EDITORIAL (SAVANA)
Muecate saiu do seu pacato e relativo anonimato para se tornar tema nacional.
Não porque haja petróleo ou gás natural nessas bandas. Não porque foi lá aberta uma nova exploração a céu aberto de carvão mineral.
Muecate é notícia pelos piores motivos.
Um mecânico irreverente deu a sua opinião sobre o administrador local. O pequeno ditador de Estado não gostou, levou-o ao julgamento em processo absolutista e o cidadão está agora condenado a converter em multa uma pena de prisão por abuso de liberdade de expressão, ofensas à honra e bom nome da autoridade.
Não foi a justiça que se revoltou perante a injustiça. Nenhum juiz, nenhum procurador. Mais uma vez foram os jornalistas a trazer à ribalta nacional os males de que é feito o país profundo.
Apesar de Muecate ser um distrito de Moçambique, estar abrangido pela mesma Constituição que abrange todos os moçambicanos, estar perto de Nampula, não ser distante da estrada principal que vai a Nacala, ser fácil falar no telemóvel e chegar lá o noticiário de rádio e televisão.
Aiuba Assane, o mecânico de Muecate, não tem um novo passaporte biométrico nacional, mas é seguradamente um cidadão moçambicano. Mas a sua desdita fá-lo parecer um desterrado na Guiné-Bissau, onde um qualquer palhaço de farda e AKM na mão há anos que faz ali a lei do dia.
A sua desdita parece não ter feito eco ainda nos longínquos gabinetes da Procuradoria Geral da República em Maputo, na sede do ministério da Administração Estatal e na Liga dos Direitos Humanos.
E este é o drama real de todos os Aiuba Assane espalhados pelo país fora, num raio não muito superior aos 30 quilómetros do epicentro da capital.
Apesar da bandeira que cobre todos os moçambicanos ser a mesma, apesar dos direitos e garantias da Constituição consagrarem a liberdade de expressão desde 1990. Muecate não é um enclave, não é um protectorado nem uma zona franca do livre arbítrio.
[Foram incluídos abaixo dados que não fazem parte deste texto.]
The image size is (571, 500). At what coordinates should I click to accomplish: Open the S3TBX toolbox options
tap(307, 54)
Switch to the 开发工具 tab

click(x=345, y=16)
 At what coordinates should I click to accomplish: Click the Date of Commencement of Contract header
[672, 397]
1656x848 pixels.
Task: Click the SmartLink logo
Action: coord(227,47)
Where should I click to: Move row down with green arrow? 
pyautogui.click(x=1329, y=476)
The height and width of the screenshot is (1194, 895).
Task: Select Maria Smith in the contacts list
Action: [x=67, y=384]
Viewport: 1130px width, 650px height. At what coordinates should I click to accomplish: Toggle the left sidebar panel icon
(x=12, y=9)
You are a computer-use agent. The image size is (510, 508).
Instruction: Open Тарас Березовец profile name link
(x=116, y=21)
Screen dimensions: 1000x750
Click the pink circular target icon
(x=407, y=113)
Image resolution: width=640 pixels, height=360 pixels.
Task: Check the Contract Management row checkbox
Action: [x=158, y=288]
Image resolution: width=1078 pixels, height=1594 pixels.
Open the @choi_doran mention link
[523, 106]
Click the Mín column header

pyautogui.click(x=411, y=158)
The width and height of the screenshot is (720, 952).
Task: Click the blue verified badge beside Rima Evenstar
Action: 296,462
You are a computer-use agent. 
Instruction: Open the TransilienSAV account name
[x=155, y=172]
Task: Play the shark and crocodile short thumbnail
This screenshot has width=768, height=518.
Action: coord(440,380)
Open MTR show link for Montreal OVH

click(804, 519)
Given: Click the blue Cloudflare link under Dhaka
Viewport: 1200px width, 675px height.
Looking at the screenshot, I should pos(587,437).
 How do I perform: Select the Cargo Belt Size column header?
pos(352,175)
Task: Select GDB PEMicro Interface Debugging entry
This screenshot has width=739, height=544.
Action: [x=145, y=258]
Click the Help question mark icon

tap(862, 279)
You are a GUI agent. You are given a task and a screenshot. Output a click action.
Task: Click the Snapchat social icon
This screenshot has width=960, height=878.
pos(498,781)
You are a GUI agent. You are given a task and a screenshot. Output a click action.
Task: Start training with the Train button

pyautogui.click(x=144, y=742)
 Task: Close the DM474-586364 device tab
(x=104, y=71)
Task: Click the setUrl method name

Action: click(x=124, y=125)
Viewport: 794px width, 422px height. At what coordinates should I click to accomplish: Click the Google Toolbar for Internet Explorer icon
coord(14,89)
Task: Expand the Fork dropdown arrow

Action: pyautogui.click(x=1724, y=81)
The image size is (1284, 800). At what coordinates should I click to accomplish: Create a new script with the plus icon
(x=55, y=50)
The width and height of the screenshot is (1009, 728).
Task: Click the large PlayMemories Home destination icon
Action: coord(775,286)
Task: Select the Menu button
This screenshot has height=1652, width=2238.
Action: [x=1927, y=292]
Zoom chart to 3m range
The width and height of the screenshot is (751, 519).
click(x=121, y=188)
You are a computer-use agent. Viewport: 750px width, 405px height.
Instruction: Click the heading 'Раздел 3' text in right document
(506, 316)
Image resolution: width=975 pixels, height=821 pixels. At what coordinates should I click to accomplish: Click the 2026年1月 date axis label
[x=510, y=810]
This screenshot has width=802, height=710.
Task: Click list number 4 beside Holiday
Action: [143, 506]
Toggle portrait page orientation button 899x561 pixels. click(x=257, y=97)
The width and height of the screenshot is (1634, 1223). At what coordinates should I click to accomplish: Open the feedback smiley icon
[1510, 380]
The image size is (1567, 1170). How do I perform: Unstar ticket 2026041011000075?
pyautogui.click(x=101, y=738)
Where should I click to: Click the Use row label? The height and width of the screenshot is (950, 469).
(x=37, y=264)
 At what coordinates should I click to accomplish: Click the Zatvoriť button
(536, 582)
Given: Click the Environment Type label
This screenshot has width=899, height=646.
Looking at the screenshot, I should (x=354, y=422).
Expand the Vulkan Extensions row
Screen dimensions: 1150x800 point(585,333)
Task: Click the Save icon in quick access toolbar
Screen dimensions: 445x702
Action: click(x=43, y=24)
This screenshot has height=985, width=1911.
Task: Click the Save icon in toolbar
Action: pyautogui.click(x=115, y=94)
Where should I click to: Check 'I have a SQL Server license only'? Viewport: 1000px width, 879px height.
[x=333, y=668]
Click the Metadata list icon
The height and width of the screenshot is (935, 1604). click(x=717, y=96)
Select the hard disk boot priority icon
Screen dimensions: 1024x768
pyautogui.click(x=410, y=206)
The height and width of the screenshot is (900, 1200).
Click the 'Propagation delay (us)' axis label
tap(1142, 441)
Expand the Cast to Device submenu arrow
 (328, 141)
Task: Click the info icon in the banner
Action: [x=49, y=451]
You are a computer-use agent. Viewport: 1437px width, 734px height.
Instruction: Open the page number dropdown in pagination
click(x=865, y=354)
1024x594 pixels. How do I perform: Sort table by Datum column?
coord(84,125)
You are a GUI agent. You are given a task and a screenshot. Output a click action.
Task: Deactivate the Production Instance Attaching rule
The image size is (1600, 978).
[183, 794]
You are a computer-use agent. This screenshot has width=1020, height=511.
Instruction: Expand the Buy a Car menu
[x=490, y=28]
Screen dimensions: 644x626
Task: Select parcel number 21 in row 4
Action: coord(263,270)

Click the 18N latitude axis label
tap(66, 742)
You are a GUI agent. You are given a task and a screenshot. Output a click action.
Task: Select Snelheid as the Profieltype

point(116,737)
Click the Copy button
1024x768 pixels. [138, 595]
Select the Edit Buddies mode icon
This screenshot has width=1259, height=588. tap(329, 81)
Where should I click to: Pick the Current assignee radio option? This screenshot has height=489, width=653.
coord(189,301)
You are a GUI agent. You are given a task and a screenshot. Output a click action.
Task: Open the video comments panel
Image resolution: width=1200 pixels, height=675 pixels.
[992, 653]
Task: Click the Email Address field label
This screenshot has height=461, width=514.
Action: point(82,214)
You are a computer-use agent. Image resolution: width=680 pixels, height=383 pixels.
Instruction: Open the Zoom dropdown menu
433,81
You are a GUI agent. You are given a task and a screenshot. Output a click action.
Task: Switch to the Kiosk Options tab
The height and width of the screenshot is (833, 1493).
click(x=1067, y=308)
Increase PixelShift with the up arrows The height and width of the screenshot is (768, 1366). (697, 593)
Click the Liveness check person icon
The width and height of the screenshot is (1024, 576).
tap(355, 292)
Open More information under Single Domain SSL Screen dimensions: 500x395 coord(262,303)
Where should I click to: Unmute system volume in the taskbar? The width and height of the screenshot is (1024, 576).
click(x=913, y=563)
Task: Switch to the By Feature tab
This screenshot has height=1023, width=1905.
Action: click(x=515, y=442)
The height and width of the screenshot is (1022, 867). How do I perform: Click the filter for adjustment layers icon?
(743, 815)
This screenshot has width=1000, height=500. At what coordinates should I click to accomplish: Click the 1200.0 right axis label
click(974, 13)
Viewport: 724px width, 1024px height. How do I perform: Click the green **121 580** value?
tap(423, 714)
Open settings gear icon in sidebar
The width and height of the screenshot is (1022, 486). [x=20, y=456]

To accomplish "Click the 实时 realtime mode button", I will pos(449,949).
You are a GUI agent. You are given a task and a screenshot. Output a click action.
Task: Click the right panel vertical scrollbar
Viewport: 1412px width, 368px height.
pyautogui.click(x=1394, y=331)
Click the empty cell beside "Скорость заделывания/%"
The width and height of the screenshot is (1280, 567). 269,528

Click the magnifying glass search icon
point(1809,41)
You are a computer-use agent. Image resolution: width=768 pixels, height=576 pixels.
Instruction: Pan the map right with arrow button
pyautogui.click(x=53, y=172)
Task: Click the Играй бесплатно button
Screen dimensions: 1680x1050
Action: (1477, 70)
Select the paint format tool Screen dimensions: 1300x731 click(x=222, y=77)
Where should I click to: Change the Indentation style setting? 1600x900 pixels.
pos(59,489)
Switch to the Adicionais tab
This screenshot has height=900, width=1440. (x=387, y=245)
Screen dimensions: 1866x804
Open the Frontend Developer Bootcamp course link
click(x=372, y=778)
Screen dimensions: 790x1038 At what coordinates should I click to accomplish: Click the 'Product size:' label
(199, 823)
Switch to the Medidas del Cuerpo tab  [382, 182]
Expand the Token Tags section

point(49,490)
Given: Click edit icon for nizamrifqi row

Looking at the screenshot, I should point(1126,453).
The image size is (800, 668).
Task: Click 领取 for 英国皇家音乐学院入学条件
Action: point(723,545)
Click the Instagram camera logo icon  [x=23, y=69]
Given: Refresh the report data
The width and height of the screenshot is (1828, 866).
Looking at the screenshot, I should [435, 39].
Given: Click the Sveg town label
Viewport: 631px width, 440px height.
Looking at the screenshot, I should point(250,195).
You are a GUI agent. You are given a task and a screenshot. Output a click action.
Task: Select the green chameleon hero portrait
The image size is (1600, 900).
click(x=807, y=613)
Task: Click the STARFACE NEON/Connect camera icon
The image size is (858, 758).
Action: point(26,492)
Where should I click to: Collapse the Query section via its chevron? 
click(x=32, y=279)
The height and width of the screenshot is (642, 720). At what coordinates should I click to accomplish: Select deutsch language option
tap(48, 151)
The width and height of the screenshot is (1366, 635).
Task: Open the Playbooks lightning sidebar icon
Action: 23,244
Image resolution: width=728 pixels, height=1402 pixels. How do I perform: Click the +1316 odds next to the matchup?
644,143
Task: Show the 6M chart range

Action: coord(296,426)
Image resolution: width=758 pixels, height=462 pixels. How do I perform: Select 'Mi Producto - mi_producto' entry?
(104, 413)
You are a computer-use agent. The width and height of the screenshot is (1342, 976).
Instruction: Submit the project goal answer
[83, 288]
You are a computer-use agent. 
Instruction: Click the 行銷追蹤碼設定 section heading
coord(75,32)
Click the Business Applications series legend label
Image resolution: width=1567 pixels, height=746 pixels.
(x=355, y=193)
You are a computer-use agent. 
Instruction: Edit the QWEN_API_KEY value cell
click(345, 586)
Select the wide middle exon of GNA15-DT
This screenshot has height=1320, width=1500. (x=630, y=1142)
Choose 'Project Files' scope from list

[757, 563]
Como não o são Changara, Tsangano, Catandica, Morrumbala, Montepuez e Maringué, onde tantos outros casos lamentáveis têm acontecido desde que foi formalmente abolido o regime de partido único.
O que Muecate prova é que, apesar da democracia e disseminação de informação trazida e introduzida pelo telemóvel e outros media, há um outro país real fora de Maputo que resiste estoicamente à transformação e mudança.
Muecate e o simulacro de justiça protagonizado pelo administrador Fábrica é o complemento das constantes manipulações e ordens ditatoriais dos administradores às chamadas rádios comunitárias sob sua alçada, das guias de marcha exigidas à porta dos palácios distritais de suas excelências, das fraudes eleitorais e o enchimento de urnas, do incitamento à violência e discriminação contra militantes de oposição, da pressão e chantagem permanente sobre os agentes económicos para contribuírem com fundos para o Partido-Estado, das pressões contra prelados, pastores e maulanas com olhares críticos sobre as realidades que afligem as suas comunidades.
São estes os Muecates do nosso descontentamento, os espelhos das assimetrias nacionais que não conseguem ser ofuscadas pelas visitas efémeras de presidências abertas e os sete milhões distribuídos à volta da mesa do rei.
A unidade nacional faz-se de sacrifícios e privilégios. O orgulho cimenta-se na justiça e equidade.
Quanto mais afastarmos os Muecates do nosso quotidiano mais garantimos o sentimento de cidadania e moçambicanidade. Que a lei é igual para todos.
Que o sol quando nasce brilha para todos.
Que Maputo e Muecate não têm distância.